The art that was in progress, in which you actively participated, had no place in museums and other public scenes. It had to step up to the scenario to be known, supported by avant-garde galleries: it was the work of those then called “art critics,” that is to say, “fellow” artists.

Thus, in the Gaston Diehl’s Salon de Mai (which each year changed place in Paris, just like our Donner a Voir), in the launch of the Biennale des Jeunes, the critics under the age of thirty-five (!!!) exhibited their favorite painters and sculptors.

You were present in both of these shows. Since then, the interest in your work has not weakened, as seen in many texts and testimonies that talked about the steps of your development, marked by great exhibitions where we met every time – with what pleasure!

The Latin American artists were then into several big trends: the surrealistic, the geometric abstract, the kinetic “lumière et mouvement,” and, how to call them? “the ones influenced by Picasso,” just like you.

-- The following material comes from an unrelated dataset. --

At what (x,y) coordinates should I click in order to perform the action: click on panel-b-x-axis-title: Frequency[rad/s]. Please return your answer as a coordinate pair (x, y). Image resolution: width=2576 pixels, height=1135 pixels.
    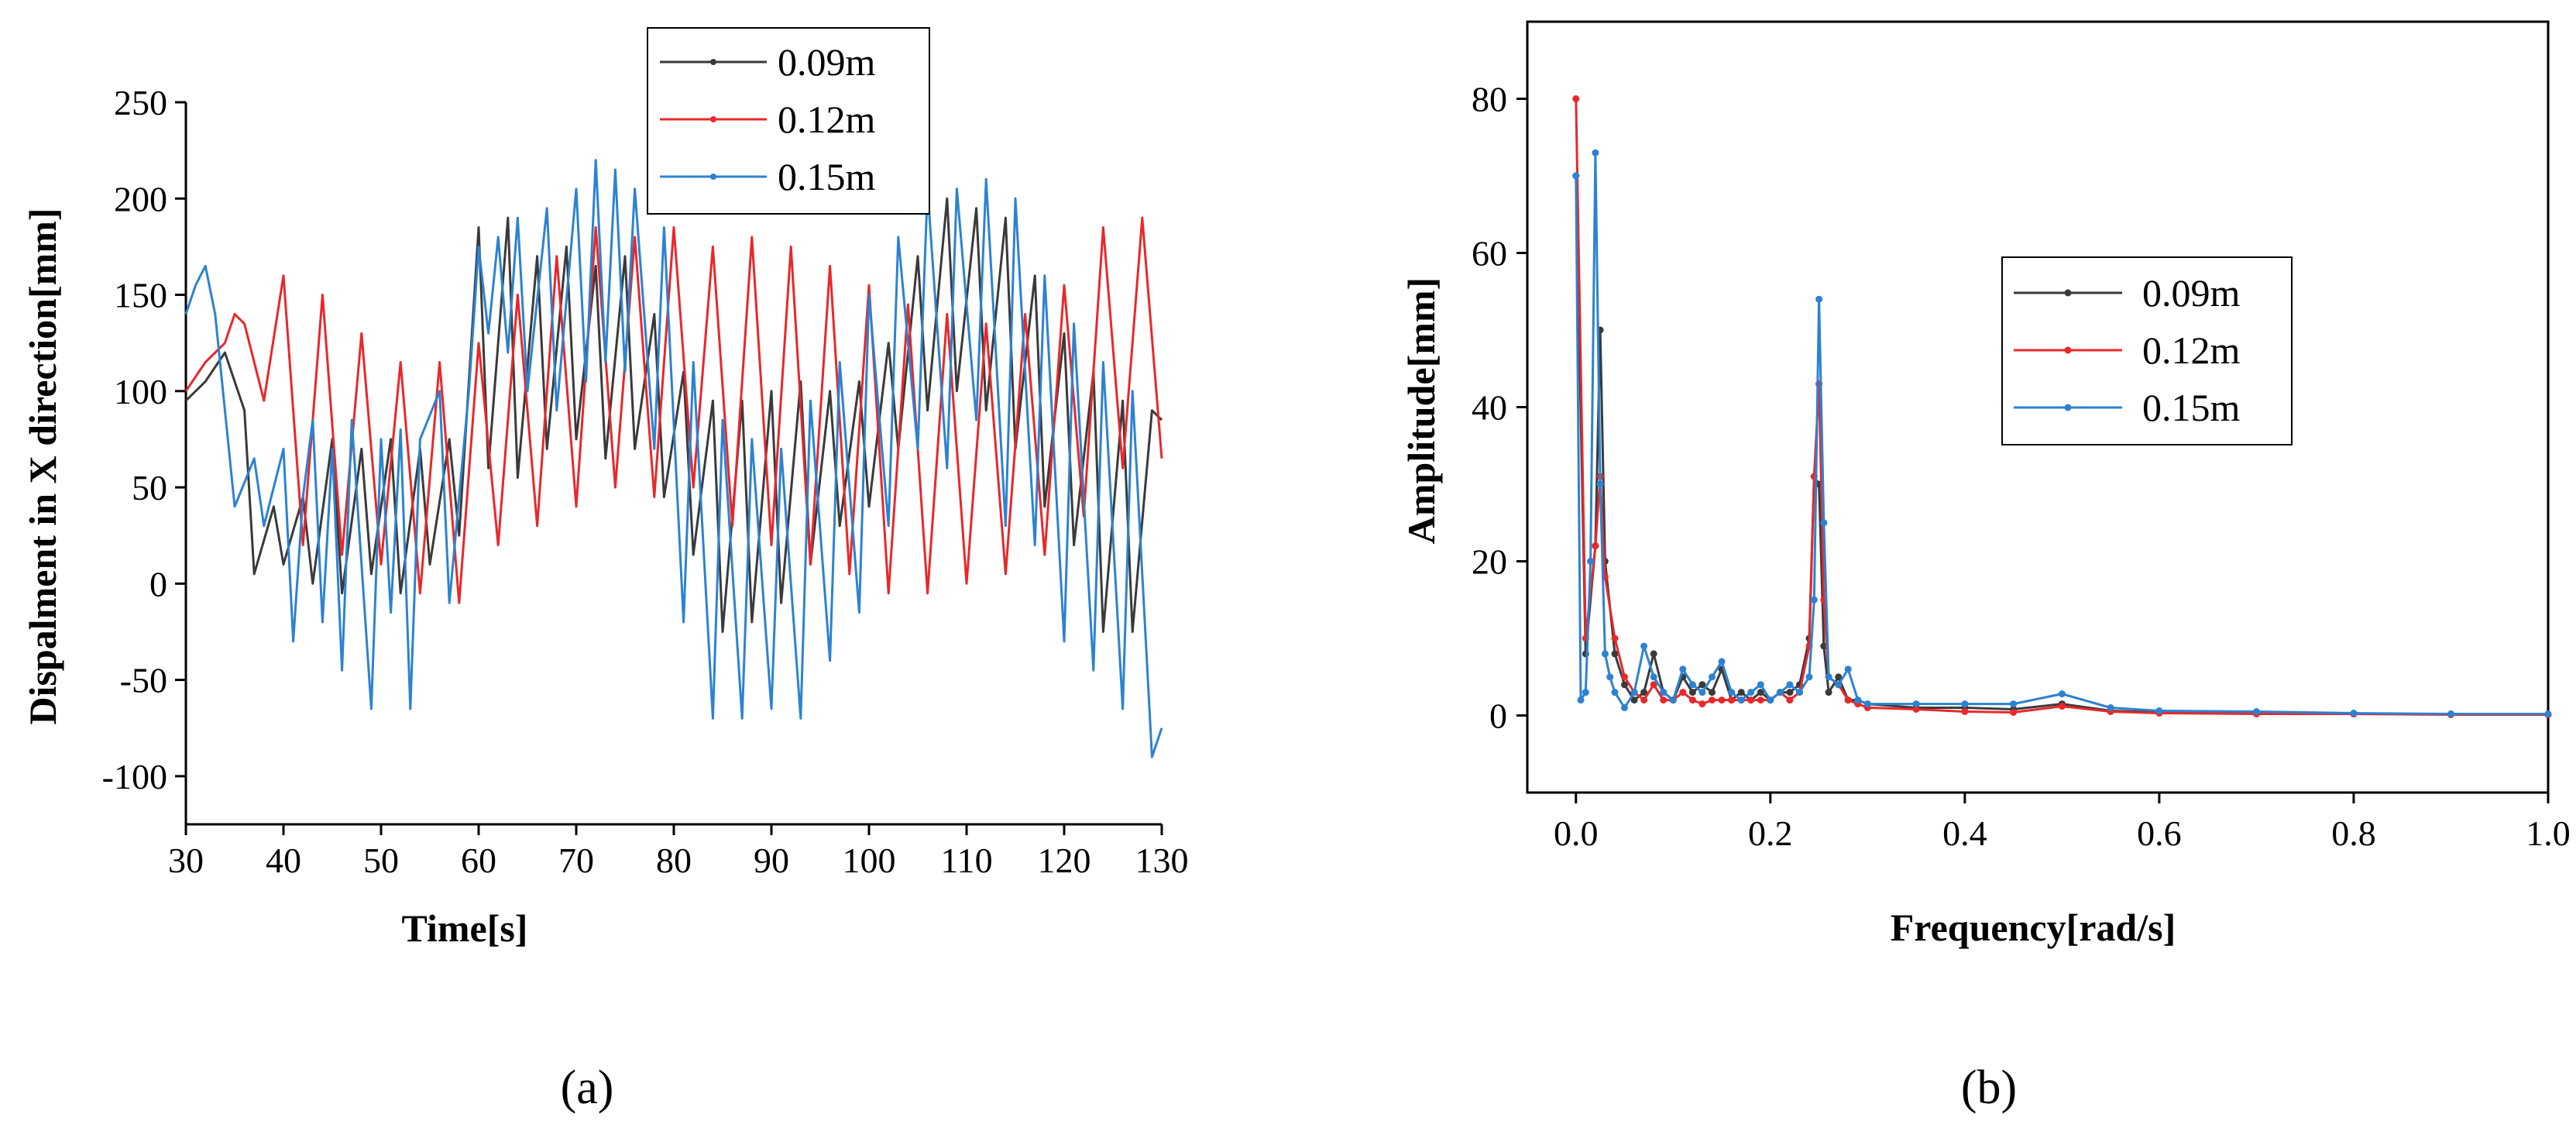
    Looking at the image, I should click on (2033, 928).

Let me explain myself: Picasso was the great deconstructor of the European tradition: “I have established the right to dare,” he said (he said it...!). Additionally, he was the one who showed, all hierarchies being abolished, how to integrate the non-European into contemporary art. This was, among other things, the bang (the brilliant audacity) of the Demoiselles d’Avignon.

Before you, like you, the Cuban Wifredo Lam was close to Picasso: the African forms (with which Lam had, besides, an atavistic relationship), came into his paintings.

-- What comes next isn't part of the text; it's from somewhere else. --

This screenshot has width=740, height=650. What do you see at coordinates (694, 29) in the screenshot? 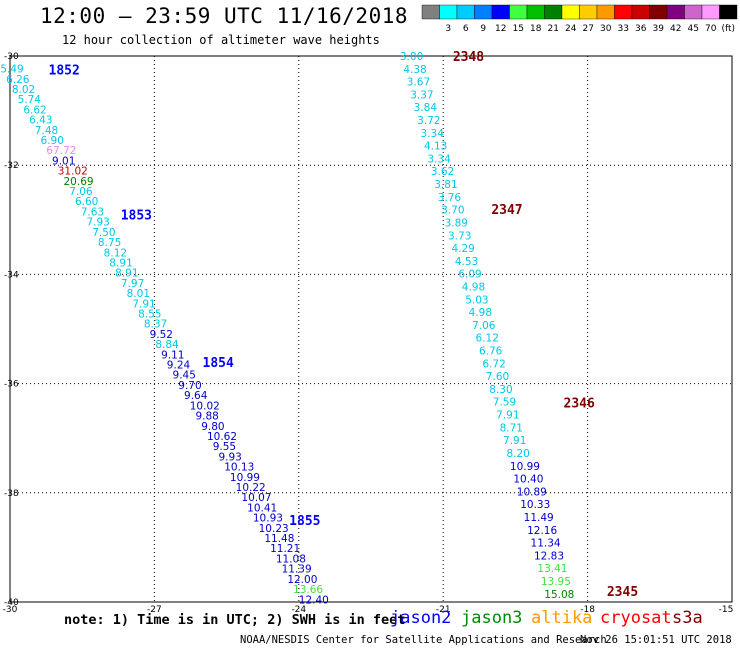
I see `color-scale-label: 45` at bounding box center [694, 29].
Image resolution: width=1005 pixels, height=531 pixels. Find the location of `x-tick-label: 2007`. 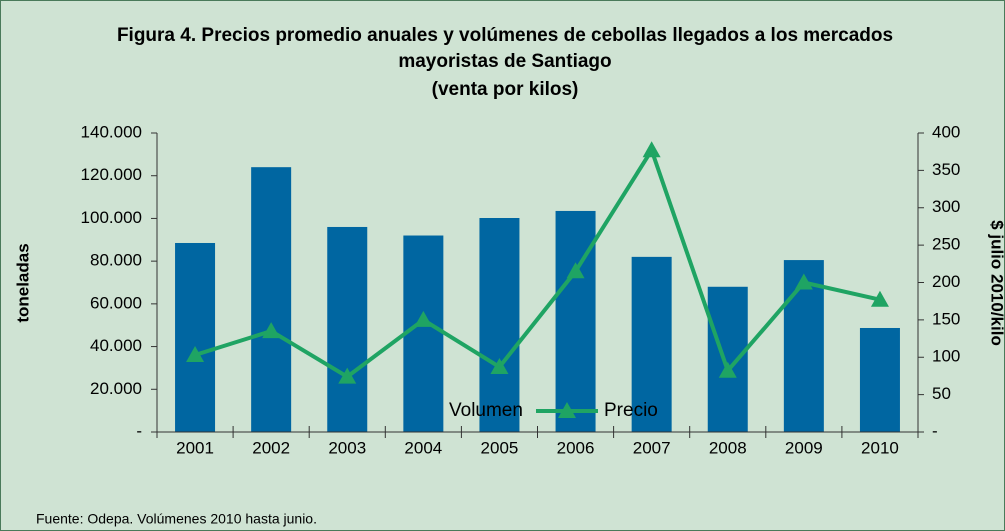

x-tick-label: 2007 is located at coordinates (652, 448).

For you, the process seems to have been quite similar, with this important singularity: you declared yourself a Caribbean, with clarity and responsibility; you did not work as a more or less exotic Western, but as an artist of the age when Europe did not claim any supremacy (colonial or another kind of supremacy), [on the sometimes referred to as the anthropological Ages.] It was the ‘5Os, when you formed yourself in Paris, when the old Western humanism learned the value and the difference of “others,” those who had previously been called the wild ones.... From then, the art of the wild ones came out of the ethnographic ghetto to be welcomed just like the “civilized” art…. A truly fundamental movement, initiated by the Expressionists and Surrealists, then consecrated by Malraux’s Musée imaginaire.

For me, this was in all your work, and that’s what seduced me right away, when I saw it for the first time on Grégoire de Tours street, at the La Roue Gallery: could I have fallen a little in love with your Brujas? (They are no less than attractive!)

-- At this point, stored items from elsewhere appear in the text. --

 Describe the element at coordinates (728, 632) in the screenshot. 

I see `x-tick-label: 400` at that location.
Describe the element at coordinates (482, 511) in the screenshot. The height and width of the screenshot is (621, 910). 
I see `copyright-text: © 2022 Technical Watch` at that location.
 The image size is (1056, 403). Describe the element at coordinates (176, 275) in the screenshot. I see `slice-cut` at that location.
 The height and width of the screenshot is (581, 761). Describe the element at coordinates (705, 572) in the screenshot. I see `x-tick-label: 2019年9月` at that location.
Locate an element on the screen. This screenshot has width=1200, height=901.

It was around this time when the exhibition L’art latino-américain à Paris was made, hosted (miraculously, remember) by the National Museum of Modern Art. I was the “general delegate” chosen by the organizing committee: Augusto Cárdenas (Cuba), Ronaldo De Juan (Argentina), Perán Ermini (Venezuela), Rodolfo Krasno (Argentina), Wifredo Lam (Cuba) Silvano Lora (Santo Domingo), Roberto Matta (Chile), Alicia Peñalba (Argentina), Artur Luis Piza (Brazil), Enrique Zanartu (Chile)...

It was from August 2 to October 4, 1962, and the 138 exhibitors got to know notability in the coming years. Poets and musicians were there for performances, concerts, and for controversy, too: it was the beginning of the Castro rebellion against the North American domination. There were so many visitors! As for me, I was there every day or nearly every day, and you were, too, with Krasno and the others…. Today, I can say that it was an important stage in the recognition of the Latin American creativity: it was assembled in its profuse vitality like never before.

Instead of insisting on it, let me copy the last words of my preface to that catalog: “We see the general trend of this set of plastic works as we have already seen it in the wonderful literature, poetry, essay, novel. Down South the Rio Bravo, a determining creative adventure has begun.” One that brought your work, during the half century that followed. Oswaldo, let me tell you again how much I admire your work.